Fix CI artifact download failures in sGPU/mGPU test jobs#602
VeeraRajasekhar wants to merge 5 commits into
devfrom
veergopu/upgrade_ci_to_rock

Conversation

@VeeraRajasekhar
Copy link
Copy Markdown
Contributor

@VeeraRajasekhar VeeraRajasekhar commented May 29, 2026

Fixes intermittent CI failures in sGPU Tests (mi30x) and mGPU Torch (mi35x) jobs caused by partial artifact downloads on slow self-hosted runners.

Root Cause

All four build outputs were combined into a single te-rocm-wheels artifact (~743 MB). GitHub Actions upload-artifact@v4 stores files alphabetically in a zip, so the archive order was:

  1. transformer_engine-*.whl (~1 MB)
  2. transformer_engine_rocm7-*.whl (~700 MB)
  3. transformer_engine_rocm_jax-*.tar.gz (~20 MB)
  4. transformer_engine_rocm_torch-*.tar.gz (~20 MB)

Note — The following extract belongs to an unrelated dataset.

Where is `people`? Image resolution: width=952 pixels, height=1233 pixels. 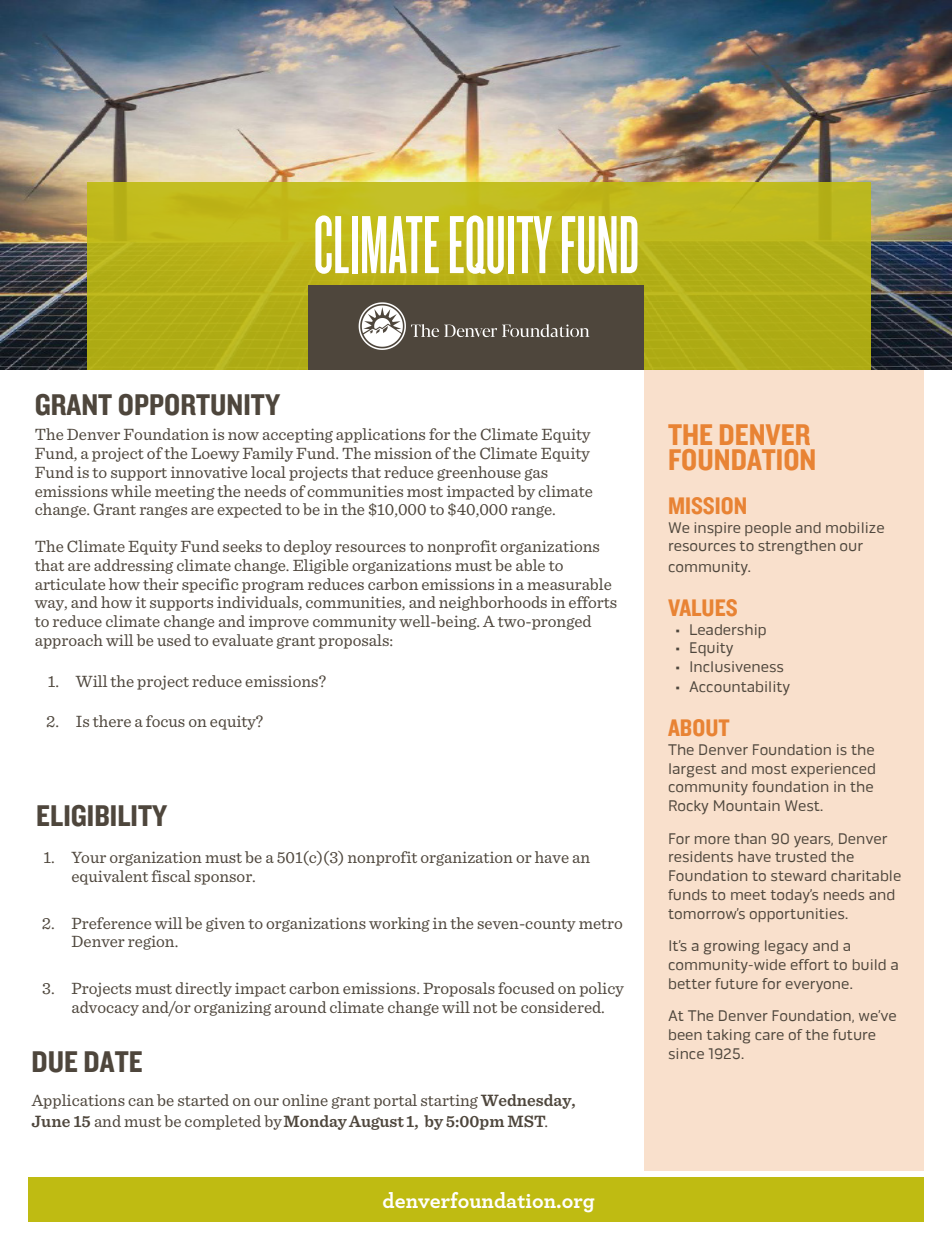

On slower self-hosted runners, downloading the 743 MB archive took 5–9+ minutes. The download-artifact@v4 action reported success even when the download was truncated, because the whl files (items 1 and 2) were extracted first. The tar.gz sdist files (items 3 and 4), which appear after the 700 MB whl in the zip, were never extracted. This caused the "Install packages" step to fail silently with an empty TE_FW_PKG variable.

Fix

Split the single artifact into two:

  • te-rocm-wheels.whl files only (~700 MB)
  • te-rocm-sdists.tar.gz sdist files only (~40 MB)

The sdists are now downloaded in a separate, independent step. Because the sdist artifact is small (~40 MB), it downloads quickly and completely on all runners regardless of network speed, preventing the partial-extraction failure.

Changes

  • .github/workflows/rocm-wheels-build.yml: Replaced the single upload-artifact step with two steps — one for .whl packages (te-rocm-wheels) and one for .tar.gz sdists (te-rocm-sdists).
  • .github/workflows/rocm-ci.yml: Added a Download sdist packages step in both sgpu_tests and mgpu_tests jobs to download the new te-rocm-sdists artifact alongside the existing wheel download.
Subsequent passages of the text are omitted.